Your answer must consist solely of the line containing "Bluetooth (783, 1175)" and all subsequent lines through the end of the entries, reproduced exactly.

-- Data for review follows --

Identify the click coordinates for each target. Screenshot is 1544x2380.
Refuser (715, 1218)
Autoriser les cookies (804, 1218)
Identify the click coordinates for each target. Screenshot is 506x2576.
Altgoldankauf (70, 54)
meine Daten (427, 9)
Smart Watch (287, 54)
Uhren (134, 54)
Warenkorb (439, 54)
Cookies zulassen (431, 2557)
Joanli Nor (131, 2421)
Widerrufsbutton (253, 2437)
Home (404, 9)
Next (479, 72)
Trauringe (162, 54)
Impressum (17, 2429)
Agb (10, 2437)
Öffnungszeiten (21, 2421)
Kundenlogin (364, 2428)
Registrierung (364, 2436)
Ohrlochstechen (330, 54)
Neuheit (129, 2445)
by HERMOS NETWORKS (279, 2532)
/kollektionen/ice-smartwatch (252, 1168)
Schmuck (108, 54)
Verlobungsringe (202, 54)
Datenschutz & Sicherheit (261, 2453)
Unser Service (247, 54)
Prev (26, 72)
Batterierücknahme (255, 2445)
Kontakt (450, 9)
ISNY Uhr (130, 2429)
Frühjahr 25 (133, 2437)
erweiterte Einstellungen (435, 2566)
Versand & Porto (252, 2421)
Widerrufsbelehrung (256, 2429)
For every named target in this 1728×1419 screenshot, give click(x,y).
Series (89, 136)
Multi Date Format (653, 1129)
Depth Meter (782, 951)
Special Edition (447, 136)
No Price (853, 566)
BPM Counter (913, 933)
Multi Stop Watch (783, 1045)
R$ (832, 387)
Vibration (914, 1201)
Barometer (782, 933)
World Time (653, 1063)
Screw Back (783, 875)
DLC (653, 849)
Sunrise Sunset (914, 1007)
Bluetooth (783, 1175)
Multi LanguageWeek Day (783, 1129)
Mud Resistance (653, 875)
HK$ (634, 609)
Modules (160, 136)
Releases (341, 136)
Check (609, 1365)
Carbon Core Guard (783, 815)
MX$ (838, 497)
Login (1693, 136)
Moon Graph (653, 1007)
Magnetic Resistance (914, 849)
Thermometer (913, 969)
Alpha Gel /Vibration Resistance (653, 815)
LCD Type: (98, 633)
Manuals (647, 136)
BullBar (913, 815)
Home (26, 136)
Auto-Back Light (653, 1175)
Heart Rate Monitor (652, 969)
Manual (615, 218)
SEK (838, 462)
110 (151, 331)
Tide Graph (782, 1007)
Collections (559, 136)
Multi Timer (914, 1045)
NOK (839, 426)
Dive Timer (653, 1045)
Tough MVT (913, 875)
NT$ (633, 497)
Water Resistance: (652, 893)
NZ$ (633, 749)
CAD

-- Data for review concluded --

Written answer:
Bluetooth (783, 1175)
Multi LanguageWeek Day (783, 1129)
Mud Resistance (653, 875)
HK$ (634, 609)
Modules (160, 136)
Releases (341, 136)
Check (609, 1365)
Carbon Core Guard (783, 815)
MX$ (838, 497)
Login (1693, 136)
Moon Graph (653, 1007)
Magnetic Resistance (914, 849)
Thermometer (913, 969)
Alpha Gel /Vibration Resistance (653, 815)
LCD Type: (98, 633)
Manuals (647, 136)
BullBar (913, 815)
Home (26, 136)
Auto-Back Light (653, 1175)
Heart Rate Monitor (652, 969)
Manual (615, 218)
SEK (838, 462)
110 (151, 331)
Tide Graph (782, 1007)
Collections (559, 136)
Multi Timer (914, 1045)
NOK (839, 426)
Dive Timer (653, 1045)
Tough MVT (913, 875)
NT$ (633, 497)
Water Resistance: (652, 893)
NZ$ (633, 749)
CAD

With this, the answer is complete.